Task objective: Give back exactly the lines that start at the one containing "Open the Activities" and run to the end of the material below, both ends included.

☆ ☆ ☆ ☆

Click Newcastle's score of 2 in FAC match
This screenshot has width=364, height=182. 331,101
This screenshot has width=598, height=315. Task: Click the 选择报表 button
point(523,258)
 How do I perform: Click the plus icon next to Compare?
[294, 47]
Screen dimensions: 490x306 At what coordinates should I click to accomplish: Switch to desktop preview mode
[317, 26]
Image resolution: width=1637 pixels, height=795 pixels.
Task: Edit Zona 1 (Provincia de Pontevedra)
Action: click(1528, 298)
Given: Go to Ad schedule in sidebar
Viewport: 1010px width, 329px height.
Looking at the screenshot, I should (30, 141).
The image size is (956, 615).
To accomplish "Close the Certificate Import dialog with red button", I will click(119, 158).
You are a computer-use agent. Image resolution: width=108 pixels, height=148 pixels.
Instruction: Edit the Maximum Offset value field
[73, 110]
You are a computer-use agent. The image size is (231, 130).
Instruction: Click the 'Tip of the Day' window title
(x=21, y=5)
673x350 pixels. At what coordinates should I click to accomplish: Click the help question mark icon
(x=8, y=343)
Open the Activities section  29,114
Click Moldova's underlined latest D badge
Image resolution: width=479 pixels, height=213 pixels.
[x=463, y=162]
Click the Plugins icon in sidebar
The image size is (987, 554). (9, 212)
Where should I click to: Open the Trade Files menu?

☆ ☆ ☆ ☆

Response:
Open the Activities section  29,114
Click Moldova's underlined latest D badge
Image resolution: width=479 pixels, height=213 pixels.
[x=463, y=162]
Click the Plugins icon in sidebar
The image size is (987, 554). (9, 212)
Where should I click to: Open the Trade Files menu?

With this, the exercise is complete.